Je suis entrée à RTCI (radio Tunis chaîne internationale) le 1er mai 2011, après un entretien de sélection mené par un jury composé de directeurs et de rédacteurs en chefs des différentes chaîne de la radio publique. Après l'aventure douloureuse de la presse écrite, où le refuge dans les pages culturelles du Renouveau ne m'a pas épargné l'humiliation d'être journaliste sous une dictature, j'étais prête pour une nouvelle aventure pour exercer enfin le métier dont je rêvais, déjà étudiante.
Ce fut Café Noir, un magazine d'information d'une demi-heure qui devait étoffer la tranche matinale (6h-9h). La ligne éditoriale de l'émission s'adossait bien évidemment aux exigences de la transition démocratique vécue par les Tunisiens, avec espoir et enthousiasme. Je pensais pouvoir participer à décoder l'actualité, à donner des repères aux auditeurs dans un contexte tendu, incertain, où l'invective l'emportait sur le débat rationnel. J'ai essayé d'élargir le spectre de mes invités à toutes les tendances, à toutes les générations et à tous les domaines de la vie sociale, culturelle et économique, ce qui supposait d'emblée que la langue française ne devait en aucun cas être un obstacle à l'expression des points de vue. Parmi la centaine d'invités de Café Noir plusieurs d'entre eux n'avait jamais franchi la porte des médias publics, hommes et femmes politiques de tous bords, acteurs de la société civile, chercheurs et artistes avaient pu s'exprimer, expliquer et échanger sur l'actualité.
Tout n'était pas parfait, respecter les temps impartis, permettre aux invités d'être à l'aise sans tomber dans la complaisance, meubler le temps d'antenne suite à la défection d'un invité ou rebondir, après un petit incident technique. Les formations en écriture radiophonique, en reportage et en montage m'ouvraient de nouvelles voies et me donnait l'espoir d'être à la hauteur des attentes des auditeurs. Je commençais même à rêver d'assurer une heure d'antenne pour donner aux invités et aux auditeurs d'autres choix que d'être agressés tous les matins à 8h par des publireportages déguisés en trouvaille journalistique. Car le fond du problème est là.
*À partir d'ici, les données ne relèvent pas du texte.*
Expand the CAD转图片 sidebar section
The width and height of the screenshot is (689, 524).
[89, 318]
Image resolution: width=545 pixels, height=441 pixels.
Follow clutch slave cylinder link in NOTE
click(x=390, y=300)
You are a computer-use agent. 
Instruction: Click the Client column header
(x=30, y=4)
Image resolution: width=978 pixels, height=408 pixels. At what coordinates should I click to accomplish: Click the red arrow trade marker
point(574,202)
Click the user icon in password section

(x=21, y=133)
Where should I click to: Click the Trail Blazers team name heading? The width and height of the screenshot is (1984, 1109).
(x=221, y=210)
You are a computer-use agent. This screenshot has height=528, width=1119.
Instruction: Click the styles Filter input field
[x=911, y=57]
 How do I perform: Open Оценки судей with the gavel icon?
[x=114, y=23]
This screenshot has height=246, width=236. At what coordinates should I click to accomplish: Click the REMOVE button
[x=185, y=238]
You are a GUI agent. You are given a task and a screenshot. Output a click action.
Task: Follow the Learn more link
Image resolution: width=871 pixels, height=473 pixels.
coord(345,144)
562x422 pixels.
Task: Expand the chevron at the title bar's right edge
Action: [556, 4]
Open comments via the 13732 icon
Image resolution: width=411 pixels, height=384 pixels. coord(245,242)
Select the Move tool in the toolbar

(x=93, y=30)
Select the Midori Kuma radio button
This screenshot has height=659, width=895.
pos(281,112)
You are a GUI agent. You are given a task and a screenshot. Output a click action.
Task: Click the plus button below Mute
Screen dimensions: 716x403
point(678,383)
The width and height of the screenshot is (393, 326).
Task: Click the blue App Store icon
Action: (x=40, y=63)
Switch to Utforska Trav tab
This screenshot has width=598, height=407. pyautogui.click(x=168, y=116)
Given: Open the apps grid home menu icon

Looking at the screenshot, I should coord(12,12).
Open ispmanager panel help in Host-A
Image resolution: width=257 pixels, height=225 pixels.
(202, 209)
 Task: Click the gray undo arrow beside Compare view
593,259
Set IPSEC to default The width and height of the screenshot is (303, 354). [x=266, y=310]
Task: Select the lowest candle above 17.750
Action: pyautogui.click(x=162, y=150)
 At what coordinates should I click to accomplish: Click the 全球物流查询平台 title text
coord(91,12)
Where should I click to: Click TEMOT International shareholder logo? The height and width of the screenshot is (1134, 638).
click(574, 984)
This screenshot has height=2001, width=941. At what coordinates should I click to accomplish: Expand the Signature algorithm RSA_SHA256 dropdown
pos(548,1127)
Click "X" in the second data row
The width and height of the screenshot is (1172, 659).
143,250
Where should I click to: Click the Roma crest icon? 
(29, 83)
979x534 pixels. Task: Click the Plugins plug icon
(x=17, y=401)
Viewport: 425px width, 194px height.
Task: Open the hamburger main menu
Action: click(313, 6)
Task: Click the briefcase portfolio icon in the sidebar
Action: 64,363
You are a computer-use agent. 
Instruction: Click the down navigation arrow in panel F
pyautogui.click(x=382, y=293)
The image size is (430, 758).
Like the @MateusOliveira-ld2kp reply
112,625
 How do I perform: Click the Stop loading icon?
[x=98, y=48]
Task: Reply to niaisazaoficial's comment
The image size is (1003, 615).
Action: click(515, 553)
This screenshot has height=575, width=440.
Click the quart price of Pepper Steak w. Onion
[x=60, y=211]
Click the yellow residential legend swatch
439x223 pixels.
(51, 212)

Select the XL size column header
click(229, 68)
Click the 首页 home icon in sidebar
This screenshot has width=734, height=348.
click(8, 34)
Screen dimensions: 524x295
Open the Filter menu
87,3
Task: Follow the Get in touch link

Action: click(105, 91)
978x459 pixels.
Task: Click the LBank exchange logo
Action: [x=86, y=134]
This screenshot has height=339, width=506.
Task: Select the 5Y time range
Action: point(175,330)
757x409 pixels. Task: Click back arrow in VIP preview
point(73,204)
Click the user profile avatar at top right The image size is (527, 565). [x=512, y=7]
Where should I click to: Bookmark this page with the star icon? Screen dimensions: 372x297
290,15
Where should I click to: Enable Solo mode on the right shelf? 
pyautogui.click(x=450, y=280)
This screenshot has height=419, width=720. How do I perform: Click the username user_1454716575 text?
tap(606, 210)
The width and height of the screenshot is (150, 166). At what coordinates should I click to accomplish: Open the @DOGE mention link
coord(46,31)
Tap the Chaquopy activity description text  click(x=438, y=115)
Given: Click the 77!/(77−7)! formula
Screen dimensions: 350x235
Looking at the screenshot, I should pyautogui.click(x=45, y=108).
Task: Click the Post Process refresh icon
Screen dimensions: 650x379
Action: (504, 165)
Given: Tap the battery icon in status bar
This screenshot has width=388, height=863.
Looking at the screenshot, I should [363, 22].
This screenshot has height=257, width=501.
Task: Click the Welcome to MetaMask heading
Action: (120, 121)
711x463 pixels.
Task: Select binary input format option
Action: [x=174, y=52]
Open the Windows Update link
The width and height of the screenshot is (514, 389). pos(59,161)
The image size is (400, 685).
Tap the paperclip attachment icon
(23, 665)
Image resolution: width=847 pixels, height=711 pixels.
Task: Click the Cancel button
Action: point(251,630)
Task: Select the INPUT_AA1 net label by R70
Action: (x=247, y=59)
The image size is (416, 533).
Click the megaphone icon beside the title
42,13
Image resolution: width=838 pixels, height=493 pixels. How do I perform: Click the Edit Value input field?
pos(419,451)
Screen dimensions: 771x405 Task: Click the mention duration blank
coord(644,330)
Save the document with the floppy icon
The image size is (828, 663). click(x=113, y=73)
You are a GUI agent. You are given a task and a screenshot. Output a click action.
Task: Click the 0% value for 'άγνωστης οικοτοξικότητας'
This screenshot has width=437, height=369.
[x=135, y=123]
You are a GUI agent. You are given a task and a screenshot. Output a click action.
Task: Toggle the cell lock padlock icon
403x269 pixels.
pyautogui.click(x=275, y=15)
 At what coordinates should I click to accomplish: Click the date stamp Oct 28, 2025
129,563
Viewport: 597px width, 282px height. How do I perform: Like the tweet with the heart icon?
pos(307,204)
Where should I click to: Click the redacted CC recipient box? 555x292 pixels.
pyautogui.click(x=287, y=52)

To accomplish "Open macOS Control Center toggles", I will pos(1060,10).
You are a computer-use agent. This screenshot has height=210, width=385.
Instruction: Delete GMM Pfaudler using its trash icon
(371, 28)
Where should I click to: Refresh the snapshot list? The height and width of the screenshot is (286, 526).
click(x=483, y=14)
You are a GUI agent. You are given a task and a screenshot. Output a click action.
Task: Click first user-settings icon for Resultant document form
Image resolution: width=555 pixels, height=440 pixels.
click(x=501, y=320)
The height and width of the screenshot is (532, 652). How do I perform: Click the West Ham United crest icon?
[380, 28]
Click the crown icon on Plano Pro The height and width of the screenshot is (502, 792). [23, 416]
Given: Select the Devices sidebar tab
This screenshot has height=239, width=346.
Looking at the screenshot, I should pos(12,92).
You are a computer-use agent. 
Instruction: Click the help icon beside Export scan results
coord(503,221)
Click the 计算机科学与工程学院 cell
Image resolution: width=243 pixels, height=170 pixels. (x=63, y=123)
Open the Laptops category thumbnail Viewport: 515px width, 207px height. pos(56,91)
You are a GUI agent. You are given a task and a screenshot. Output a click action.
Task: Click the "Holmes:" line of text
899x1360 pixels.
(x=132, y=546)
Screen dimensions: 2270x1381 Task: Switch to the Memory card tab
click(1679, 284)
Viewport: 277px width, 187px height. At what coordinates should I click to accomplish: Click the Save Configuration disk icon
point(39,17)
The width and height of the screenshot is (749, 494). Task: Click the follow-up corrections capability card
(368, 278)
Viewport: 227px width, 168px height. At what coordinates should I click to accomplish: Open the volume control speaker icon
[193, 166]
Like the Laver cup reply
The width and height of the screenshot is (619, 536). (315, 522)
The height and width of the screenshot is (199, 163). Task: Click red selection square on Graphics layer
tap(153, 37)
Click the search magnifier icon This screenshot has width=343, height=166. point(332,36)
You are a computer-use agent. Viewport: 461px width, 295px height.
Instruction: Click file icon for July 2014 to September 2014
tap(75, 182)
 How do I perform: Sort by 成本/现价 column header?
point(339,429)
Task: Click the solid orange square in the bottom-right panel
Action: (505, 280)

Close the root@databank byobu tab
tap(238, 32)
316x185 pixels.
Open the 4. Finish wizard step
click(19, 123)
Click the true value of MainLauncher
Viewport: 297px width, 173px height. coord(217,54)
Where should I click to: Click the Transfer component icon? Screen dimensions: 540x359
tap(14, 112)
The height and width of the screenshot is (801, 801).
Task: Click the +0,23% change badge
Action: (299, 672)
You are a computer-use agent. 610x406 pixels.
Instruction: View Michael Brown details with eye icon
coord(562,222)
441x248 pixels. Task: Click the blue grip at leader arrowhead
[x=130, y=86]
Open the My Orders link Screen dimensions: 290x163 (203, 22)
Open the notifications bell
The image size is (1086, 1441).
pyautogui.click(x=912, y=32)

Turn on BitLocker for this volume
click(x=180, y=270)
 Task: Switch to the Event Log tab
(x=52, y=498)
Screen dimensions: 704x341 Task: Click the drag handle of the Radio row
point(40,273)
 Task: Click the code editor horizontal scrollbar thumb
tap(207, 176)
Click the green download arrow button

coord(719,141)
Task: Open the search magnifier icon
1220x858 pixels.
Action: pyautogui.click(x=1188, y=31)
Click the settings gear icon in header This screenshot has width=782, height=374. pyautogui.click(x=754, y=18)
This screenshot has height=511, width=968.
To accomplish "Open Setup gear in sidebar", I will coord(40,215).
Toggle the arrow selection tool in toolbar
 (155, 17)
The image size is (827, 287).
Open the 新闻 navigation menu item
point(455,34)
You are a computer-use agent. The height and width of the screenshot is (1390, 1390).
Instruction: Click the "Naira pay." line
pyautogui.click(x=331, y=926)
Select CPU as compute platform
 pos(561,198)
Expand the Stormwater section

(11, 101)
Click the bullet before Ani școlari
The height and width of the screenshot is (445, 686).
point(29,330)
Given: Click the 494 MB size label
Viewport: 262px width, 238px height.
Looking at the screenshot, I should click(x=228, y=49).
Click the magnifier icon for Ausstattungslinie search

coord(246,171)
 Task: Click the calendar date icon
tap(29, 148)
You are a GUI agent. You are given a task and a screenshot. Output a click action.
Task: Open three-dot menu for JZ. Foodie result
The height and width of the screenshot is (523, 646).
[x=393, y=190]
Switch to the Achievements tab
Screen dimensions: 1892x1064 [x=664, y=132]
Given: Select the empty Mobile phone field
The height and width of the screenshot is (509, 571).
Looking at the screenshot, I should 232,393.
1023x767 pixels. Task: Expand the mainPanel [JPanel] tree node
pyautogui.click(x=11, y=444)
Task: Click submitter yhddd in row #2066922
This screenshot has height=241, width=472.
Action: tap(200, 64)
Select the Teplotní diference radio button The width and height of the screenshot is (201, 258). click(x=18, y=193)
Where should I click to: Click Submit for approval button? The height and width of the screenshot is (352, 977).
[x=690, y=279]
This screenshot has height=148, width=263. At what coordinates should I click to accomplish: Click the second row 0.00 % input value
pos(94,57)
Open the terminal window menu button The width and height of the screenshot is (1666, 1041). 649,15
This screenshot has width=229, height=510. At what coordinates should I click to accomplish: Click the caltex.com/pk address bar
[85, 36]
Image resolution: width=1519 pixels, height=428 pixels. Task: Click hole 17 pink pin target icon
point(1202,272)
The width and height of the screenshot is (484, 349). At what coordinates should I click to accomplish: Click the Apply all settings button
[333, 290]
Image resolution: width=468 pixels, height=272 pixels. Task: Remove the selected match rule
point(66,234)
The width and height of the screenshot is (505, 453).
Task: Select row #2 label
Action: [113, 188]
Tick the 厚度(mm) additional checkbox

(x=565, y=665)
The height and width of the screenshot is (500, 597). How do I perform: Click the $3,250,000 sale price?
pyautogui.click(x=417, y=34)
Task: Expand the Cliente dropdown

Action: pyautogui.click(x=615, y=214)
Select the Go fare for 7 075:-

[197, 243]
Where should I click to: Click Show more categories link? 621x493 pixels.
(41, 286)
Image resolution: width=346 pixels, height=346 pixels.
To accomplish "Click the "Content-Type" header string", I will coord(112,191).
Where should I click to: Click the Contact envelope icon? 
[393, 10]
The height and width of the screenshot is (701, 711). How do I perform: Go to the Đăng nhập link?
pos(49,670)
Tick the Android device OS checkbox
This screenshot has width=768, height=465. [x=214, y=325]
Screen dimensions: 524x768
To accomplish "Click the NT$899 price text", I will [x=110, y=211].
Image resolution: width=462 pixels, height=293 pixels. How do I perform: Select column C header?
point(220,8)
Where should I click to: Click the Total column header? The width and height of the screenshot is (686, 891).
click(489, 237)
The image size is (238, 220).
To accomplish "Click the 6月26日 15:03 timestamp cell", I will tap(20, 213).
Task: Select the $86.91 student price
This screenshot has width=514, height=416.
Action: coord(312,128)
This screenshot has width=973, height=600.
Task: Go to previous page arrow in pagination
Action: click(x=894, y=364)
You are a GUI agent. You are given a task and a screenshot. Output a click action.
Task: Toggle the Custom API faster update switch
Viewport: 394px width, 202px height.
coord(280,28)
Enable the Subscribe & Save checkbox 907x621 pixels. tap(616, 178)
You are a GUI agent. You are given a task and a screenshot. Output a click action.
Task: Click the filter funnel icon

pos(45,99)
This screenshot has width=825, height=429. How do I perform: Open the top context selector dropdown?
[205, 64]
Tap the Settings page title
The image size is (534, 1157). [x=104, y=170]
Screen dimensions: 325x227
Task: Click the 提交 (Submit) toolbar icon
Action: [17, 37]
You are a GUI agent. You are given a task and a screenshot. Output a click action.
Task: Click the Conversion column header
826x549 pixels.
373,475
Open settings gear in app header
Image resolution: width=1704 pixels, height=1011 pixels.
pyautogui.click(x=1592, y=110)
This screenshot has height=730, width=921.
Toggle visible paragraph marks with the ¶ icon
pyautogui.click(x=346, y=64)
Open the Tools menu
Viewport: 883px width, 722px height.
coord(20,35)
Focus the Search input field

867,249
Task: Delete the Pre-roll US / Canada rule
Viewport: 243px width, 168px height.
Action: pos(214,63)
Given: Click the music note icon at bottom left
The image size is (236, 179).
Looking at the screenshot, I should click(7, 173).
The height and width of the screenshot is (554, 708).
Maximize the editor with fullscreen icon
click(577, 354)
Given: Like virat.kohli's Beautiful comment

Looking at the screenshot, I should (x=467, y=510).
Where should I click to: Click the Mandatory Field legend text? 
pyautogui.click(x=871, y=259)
Si j'ai partagé avec mes collègues le manque de moyens, les incertitudes de la conjoncture, la difficulté à reprendre l'initiative, je sentais au fil des mois que mon enthousiasme pour un journalisme de qualité se heurtait à l'inertie de l'institution. Je découvris, éberluée, qu'il y avait peu d'empressement à séparer la rédaction de l'administration. Dans un passage à l'acte qui marquera les annales de la radio publique, une directrice, fraîchement fixée dans son poste, fait irruption dans le studio pour agresser verbalement, en direct, mon invité du jour. En revanche, le schisme entre journalistes et animateurs est toujours fermement défendu, dans une unanimité inquiétante. Comment peut-on encore s'agripper aux reliques de la dictature qui réduit le journalisme au batônnage des dépêches, d'un côté, et de l'autre, les magazines d'information à l'animation.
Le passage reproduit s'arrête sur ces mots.